Task to carry out >> Return every line of the items below that contains the word "Open".

____ Supplied data

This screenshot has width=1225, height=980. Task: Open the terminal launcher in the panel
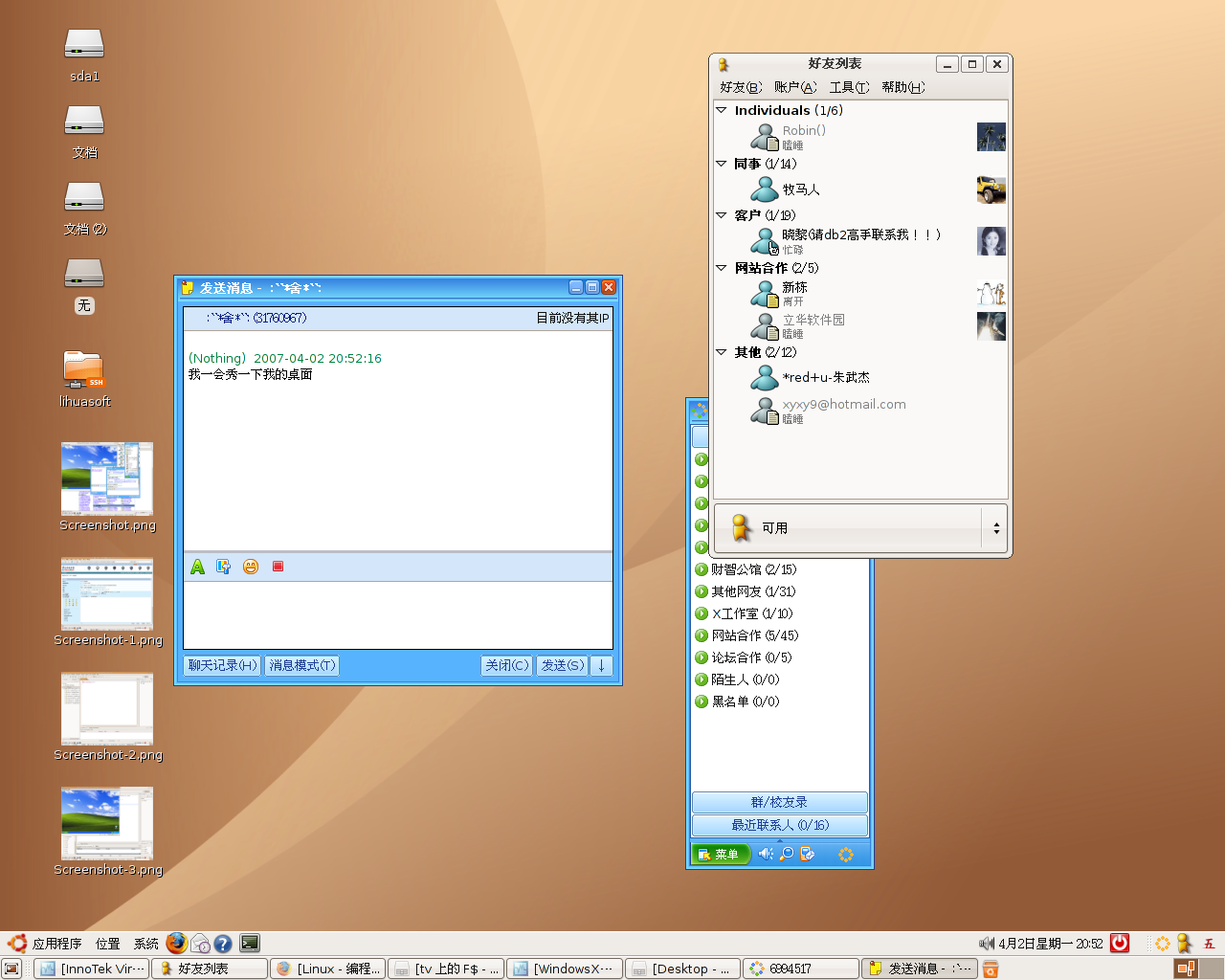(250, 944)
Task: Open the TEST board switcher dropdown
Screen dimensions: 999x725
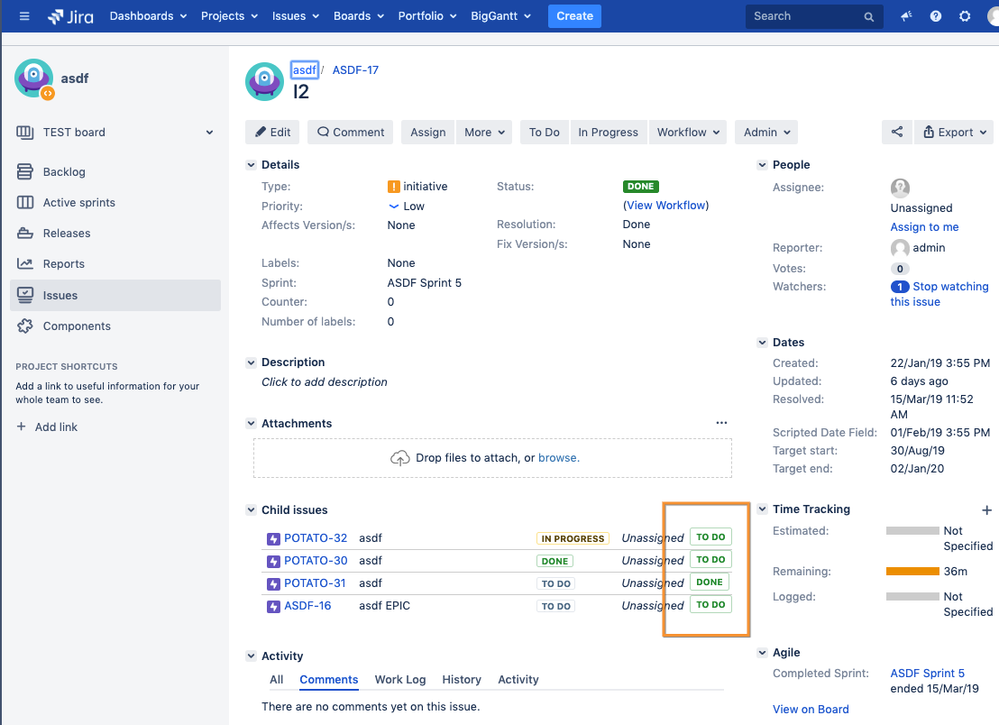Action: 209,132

________

Complete output >>
This screenshot has width=1225, height=980. Task: Open the terminal launcher in the panel
Task: Open the TEST board switcher dropdown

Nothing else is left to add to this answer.